Poland is one of the largest agricultural producers within European Union (EU). Since joining EU in 2004, Poland has significantly increased its agri-food trade turnover and strengthened its net exporter standing in this regard. With the understanding that countries exporting similar goods to a specific market can be considered competitors, the examination covered similarities in Poland’s export of agri-food products compared to the two largest agricultural producers in EU, namely Germany and France, in three markets: EU-28, China and United States. The agri-food export was analyzed in terms of structure, value and quality, using ComExt data. The growth of the Polish agri-food trade following the accession to the European Union, allowed the country to become a competitor to the common market’s biggest agricultural producers. Poland’s competitiveness in the US market in relation to Germany is also rising. On the other hand, looking at the Chinese market, the value of the exported agri-food products is too low to consider Poland a major competitor to Germany or France. Poland’s competitiveness in the trade of agri-food products is relatively well covered in the literature, but the studies usually focus on the issue of volume and structure or comparative advantages.
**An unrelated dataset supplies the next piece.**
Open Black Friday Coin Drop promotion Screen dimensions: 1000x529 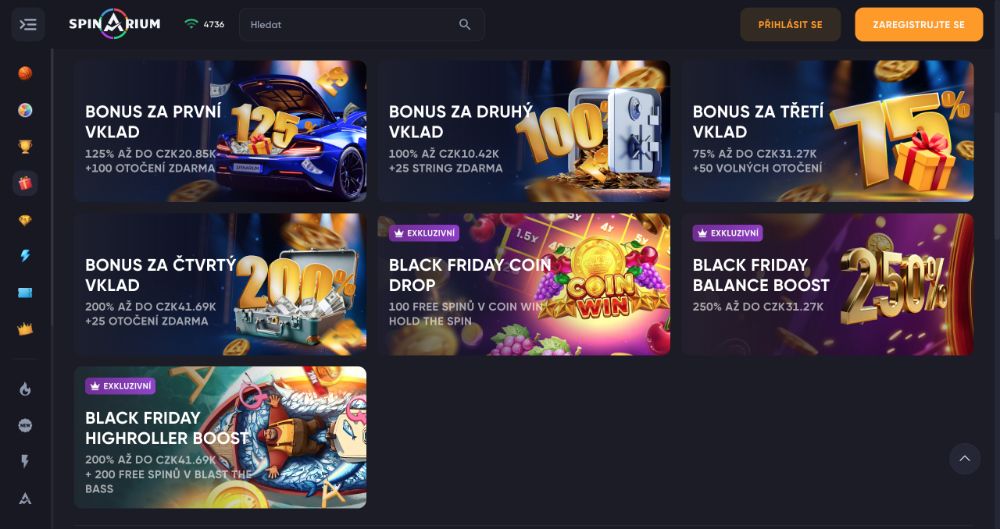pos(523,284)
The export similarity is omitted, in particular with regard to Central and Eastern European countries (CEEC) and to quality similarities issues. The study also suggests a way to identify countries similar in terms of export structure that is based on entire population results. This study fills in a certain research gap that emerged in the context of CEEC, consisting in the analysis of Poland's export in the background of EU’s largest agricultural producers.